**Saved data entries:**
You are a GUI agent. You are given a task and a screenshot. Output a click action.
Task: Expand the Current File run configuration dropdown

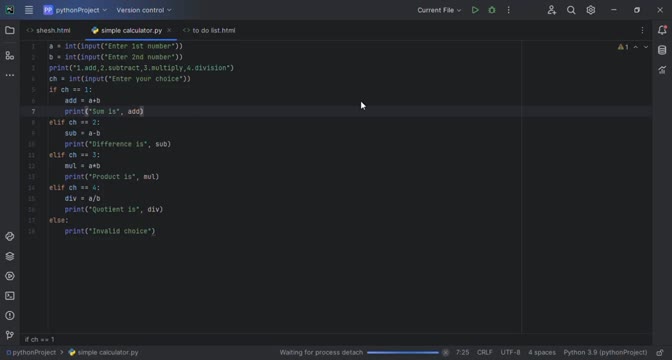[439, 10]
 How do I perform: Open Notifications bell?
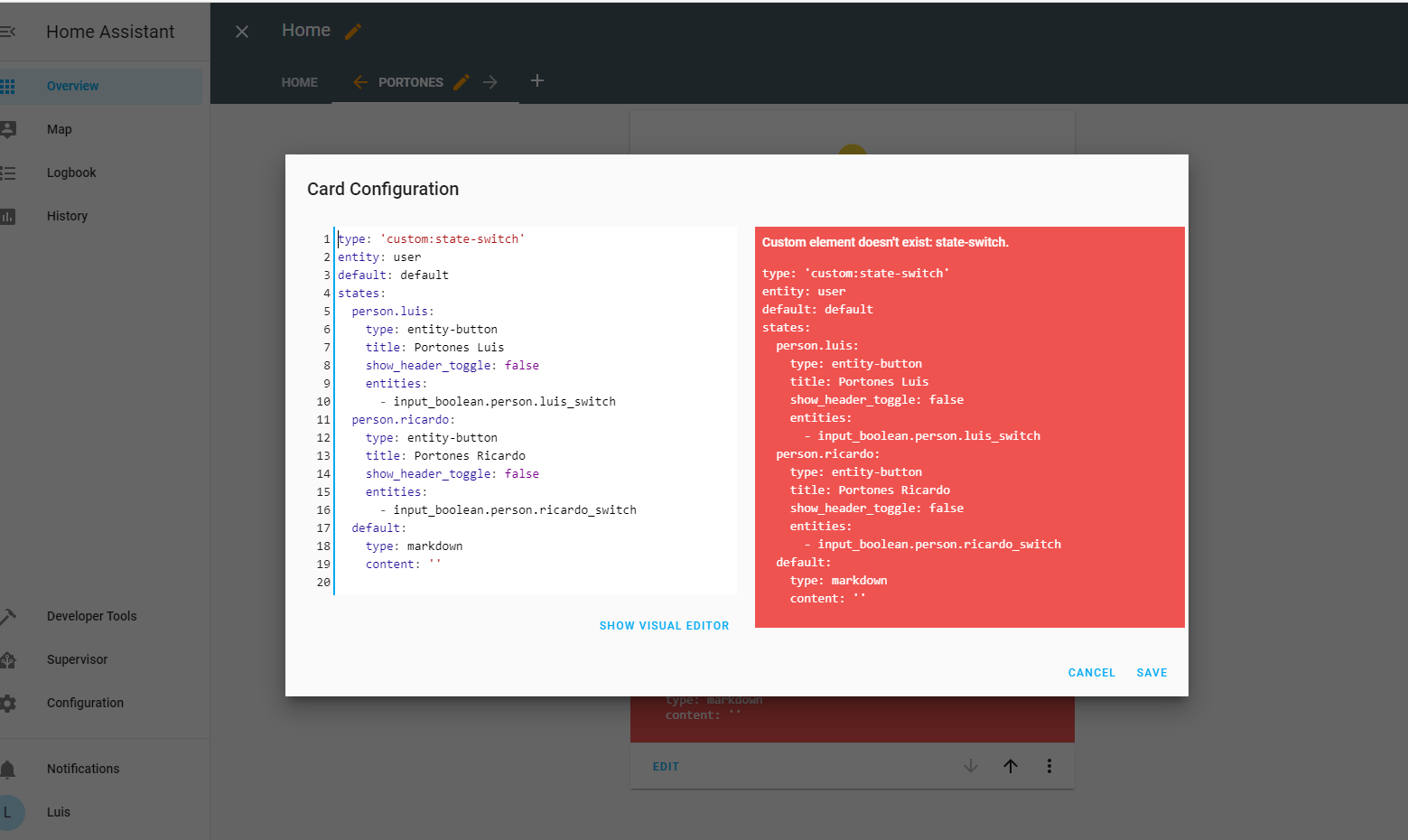coord(82,769)
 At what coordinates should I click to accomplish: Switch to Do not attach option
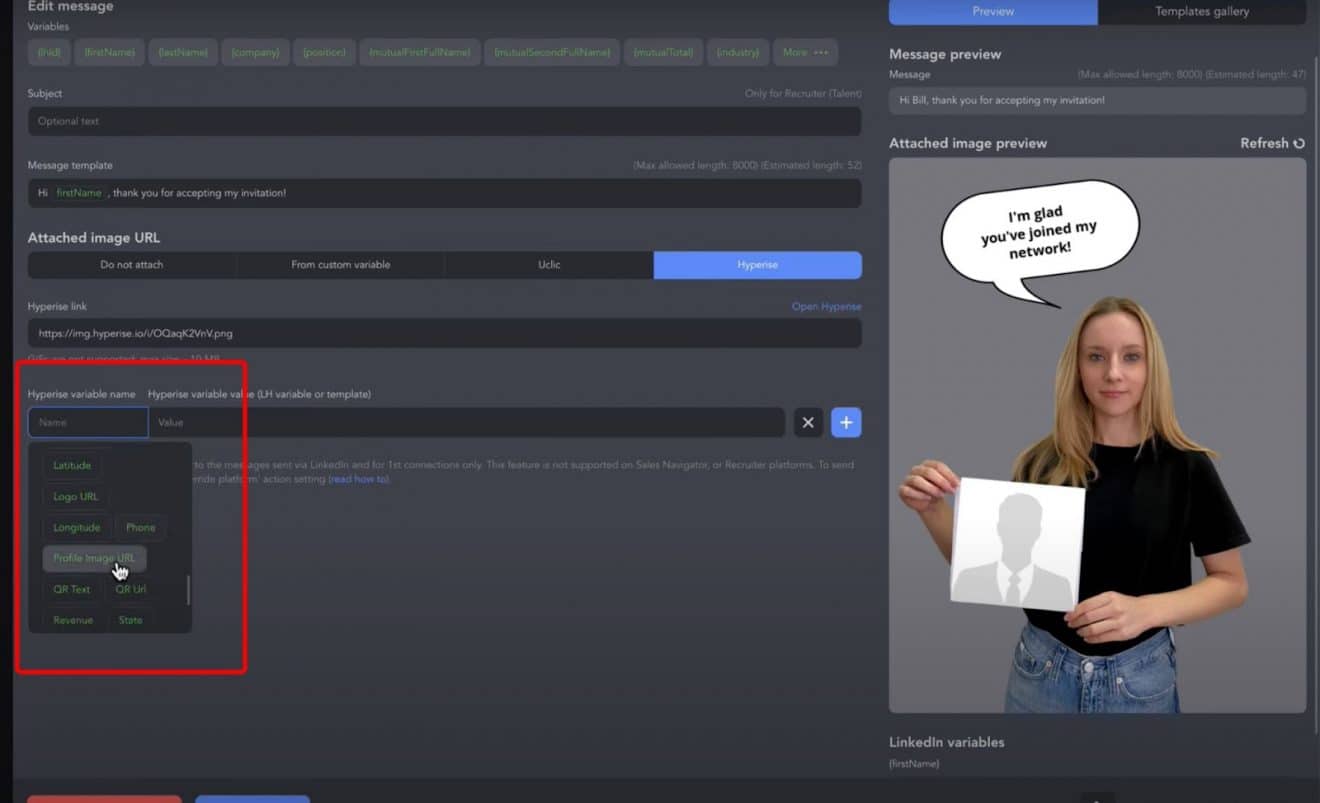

**WORK TASK:** Each line above that contains the word "click" should be copied.

**TASK OUTPUT:**
You are a GUI agent. You are given a task and a screenshot. Output a click action.
 At what coordinates should I click to accomplish: Switch to Do not attach option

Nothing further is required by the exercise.